Dr. Russ and I have discussed your anxiety and your reluctance about immunizing your newborn and I thought that I might forward some information to you in this regard. As pediatricians, our entire group recognizes your concern for your child’s welfare and we do respect your right to decide what is best. We hope that you will appreciate our education, training and our sincere desire to help you keep your child healthy and strong.

The first article that I’ve enclosed should specifically address many of the concerns you have regarding some of the adverse consequences that have been associated with vaccination in the popular media and in the scientific literature. I think you’ll have a better appreciation of the great benefits that vaccines have wrought and that many of us (including physicians) take for granted. This article was published in the newsletter of the National Alliance for Autism Research (NAAR) which is distributed to both professionals and parents interested in autism and autism research.

The article was written by Eric London, MD, who is one of this country’s leading authorities in autism. He is the cofounder and vice-president of medical affairs of NAAR, which is a leading private source of fund-ing for autism research. Dr. London is my brother-in-law and his autistic son, Zachary, is my nephew. I have attended NAAR’s Scientific Advisory Board meeting at Harvard University and if you review the credentials of this board on the NAAR web site, you’ll see that these are some of the leading scientists and researchers in their respective fields. This article closely reflects my position regarding the risks and benefits of vaccination.

The second enclosure is a “Refusal of Vaccination” form. Some pediatric practices use this form if parents absolutely refuse to have their children vaccinated.
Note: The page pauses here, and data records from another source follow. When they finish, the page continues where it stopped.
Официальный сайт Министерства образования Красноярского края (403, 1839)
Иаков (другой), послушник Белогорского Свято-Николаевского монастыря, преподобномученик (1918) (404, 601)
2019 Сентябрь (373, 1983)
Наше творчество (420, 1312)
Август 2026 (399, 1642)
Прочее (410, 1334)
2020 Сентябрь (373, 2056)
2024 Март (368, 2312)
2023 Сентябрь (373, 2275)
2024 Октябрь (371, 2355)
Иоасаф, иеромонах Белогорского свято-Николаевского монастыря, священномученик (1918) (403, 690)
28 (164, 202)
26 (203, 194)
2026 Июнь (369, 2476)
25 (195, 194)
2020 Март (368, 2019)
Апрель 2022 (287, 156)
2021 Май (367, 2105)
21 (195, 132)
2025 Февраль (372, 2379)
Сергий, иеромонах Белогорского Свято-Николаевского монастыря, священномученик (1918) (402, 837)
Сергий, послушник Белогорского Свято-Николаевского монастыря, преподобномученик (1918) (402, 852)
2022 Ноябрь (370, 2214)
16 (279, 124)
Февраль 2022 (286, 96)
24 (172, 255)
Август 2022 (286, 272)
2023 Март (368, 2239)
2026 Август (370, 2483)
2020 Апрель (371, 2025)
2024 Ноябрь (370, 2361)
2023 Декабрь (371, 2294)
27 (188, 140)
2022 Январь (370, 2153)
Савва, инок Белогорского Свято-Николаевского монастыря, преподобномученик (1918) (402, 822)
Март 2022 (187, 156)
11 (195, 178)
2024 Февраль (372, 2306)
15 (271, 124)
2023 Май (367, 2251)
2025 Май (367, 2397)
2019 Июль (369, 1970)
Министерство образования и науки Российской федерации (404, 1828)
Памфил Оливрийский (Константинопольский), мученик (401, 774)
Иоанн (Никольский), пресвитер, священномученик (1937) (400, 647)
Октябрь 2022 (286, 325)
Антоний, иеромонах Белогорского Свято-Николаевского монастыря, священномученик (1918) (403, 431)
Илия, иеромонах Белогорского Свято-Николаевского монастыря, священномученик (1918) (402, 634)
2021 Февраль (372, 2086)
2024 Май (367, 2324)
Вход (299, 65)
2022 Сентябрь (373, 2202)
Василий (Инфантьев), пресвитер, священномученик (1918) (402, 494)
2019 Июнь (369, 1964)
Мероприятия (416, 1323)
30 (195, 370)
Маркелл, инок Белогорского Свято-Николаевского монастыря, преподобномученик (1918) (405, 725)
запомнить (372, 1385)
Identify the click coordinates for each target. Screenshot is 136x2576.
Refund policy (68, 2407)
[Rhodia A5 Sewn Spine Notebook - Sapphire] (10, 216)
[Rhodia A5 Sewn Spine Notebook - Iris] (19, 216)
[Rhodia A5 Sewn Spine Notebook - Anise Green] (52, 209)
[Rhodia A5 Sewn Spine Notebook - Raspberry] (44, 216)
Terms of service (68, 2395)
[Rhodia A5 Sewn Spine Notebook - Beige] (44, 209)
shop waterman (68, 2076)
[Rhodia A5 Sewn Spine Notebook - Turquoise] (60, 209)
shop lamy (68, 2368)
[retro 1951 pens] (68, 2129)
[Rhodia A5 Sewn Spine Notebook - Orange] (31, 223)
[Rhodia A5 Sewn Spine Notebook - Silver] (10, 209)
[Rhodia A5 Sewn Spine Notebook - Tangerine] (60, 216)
I’ve adapted this form for our practice, but the five of us feel so strongly about the need to vaccinate, that we only use this form for educational purposes—so that you’ll specifically see what complications may result from a failure to vaccinate for each of these vaccine-preventable diseases.

These diseases present more than a “theoretical” risk. During my pediatric training in the early 1980’s at New York Hospital-Cornell Medical Center, I commonly treated children hospitalized with meningitis, sepsis, and other invasive infections caused by the Hemophilus infuenzae type B (HiB) bacteria. This bacterium was one of the leading causes of such infections in early childhood and often led to serious lasting injury or even death. During my last year of pediatric residency a new vaccine was released to prevent this disease and within a few short years, HiB disease has become an uncommon cause of childhood disease.

Chickenpox, a very common childhood illness, is a disease that most parents and grandparents look upon as a benign “right” of childhood. Many pediatricians also have this same attitude about the disease and com-plications such as pneumonia, myelitis, encephalitis, etc. are rather uncommon but still a concern. Even so, chickenpox accounts for 50 to 100 deaths a year among healthy children.

During the past ten years, pediatricians began to see more and more serious skin infections following chickenpox. Perhaps you recall the reports on television of adults with “flesh-eating” strep infections that antibiotics were powerless to stop. We as pediatricians began to see the same serious infections in a few of our chickenpox patients. Drs. Gerba, Inguagiato, Russ and I have each separately diagnosed, hospitalized and treated children with these “flesh-eating” streptococcal infections. While the disease is more treatable in children than in adults, it still requires a prolonged hospitalization for long courses of intravenous antibi-otics and surgical treatment.

The chickenpox vaccine can prevent this very real and life-threatening complication.

Other diseases can appear in childhood in unexplained circumstances. Unfortunately, because of the fre-quency that we administer vaccines, some of these illnesses may appear to be related. However, under care-ful evaluation, the overwhelming majority of these illnesses are not a consequence of vaccination but merely a coincidence.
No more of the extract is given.